**Work required**
Copy out word for word the rows from the line containing "The height and width of the screenshot is (814, 894)." through the line containing "will (x=593, y=422).".

——

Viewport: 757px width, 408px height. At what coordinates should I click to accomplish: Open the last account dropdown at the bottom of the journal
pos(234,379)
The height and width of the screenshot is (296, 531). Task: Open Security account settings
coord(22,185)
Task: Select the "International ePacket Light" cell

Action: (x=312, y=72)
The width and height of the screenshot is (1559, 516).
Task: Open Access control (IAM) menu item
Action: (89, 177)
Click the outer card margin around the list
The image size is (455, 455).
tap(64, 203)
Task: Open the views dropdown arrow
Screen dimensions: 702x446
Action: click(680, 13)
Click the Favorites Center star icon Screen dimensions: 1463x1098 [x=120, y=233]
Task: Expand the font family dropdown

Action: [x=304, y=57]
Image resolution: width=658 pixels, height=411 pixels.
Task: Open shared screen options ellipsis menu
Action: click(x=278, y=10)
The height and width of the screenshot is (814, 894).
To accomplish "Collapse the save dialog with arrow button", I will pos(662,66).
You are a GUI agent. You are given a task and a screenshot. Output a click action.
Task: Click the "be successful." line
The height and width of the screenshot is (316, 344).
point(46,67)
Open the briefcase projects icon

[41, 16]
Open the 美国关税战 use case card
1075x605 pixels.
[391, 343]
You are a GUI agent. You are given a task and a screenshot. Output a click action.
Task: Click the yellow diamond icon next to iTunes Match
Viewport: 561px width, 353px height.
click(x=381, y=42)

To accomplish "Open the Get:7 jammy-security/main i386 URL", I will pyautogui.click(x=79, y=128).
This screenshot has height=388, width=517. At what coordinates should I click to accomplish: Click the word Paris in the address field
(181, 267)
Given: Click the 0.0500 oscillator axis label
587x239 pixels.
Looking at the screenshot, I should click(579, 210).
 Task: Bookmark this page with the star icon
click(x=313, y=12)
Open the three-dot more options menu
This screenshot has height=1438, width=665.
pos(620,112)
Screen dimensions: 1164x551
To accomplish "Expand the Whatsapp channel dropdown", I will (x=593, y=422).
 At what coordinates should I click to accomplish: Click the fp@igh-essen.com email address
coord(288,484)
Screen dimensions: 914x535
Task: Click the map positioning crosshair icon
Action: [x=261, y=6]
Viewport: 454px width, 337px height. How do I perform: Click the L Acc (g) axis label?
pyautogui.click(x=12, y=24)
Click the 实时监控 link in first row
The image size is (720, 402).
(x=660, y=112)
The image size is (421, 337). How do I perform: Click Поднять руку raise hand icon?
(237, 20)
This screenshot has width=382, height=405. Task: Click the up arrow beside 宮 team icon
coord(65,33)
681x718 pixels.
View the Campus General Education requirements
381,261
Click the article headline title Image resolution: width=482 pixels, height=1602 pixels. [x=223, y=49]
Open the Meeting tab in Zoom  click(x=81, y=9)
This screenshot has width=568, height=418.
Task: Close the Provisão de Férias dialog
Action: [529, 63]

——

**Finished answer**
The height and width of the screenshot is (814, 894).
To accomplish "Collapse the save dialog with arrow button", I will pos(662,66).
You are a GUI agent. You are given a task and a screenshot. Output a click action.
Task: Click the "be successful." line
The height and width of the screenshot is (316, 344).
point(46,67)
Open the briefcase projects icon

[41, 16]
Open the 美国关税战 use case card
1075x605 pixels.
[391, 343]
You are a GUI agent. You are given a task and a screenshot. Output a click action.
Task: Click the yellow diamond icon next to iTunes Match
Viewport: 561px width, 353px height.
click(x=381, y=42)

To accomplish "Open the Get:7 jammy-security/main i386 URL", I will pyautogui.click(x=79, y=128).
This screenshot has height=388, width=517. At what coordinates should I click to accomplish: Click the word Paris in the address field
(181, 267)
Given: Click the 0.0500 oscillator axis label
587x239 pixels.
Looking at the screenshot, I should click(579, 210).
 Task: Bookmark this page with the star icon
click(x=313, y=12)
Open the three-dot more options menu
This screenshot has height=1438, width=665.
pos(620,112)
Screen dimensions: 1164x551
To accomplish "Expand the Whatsapp channel dropdown", I will (x=593, y=422).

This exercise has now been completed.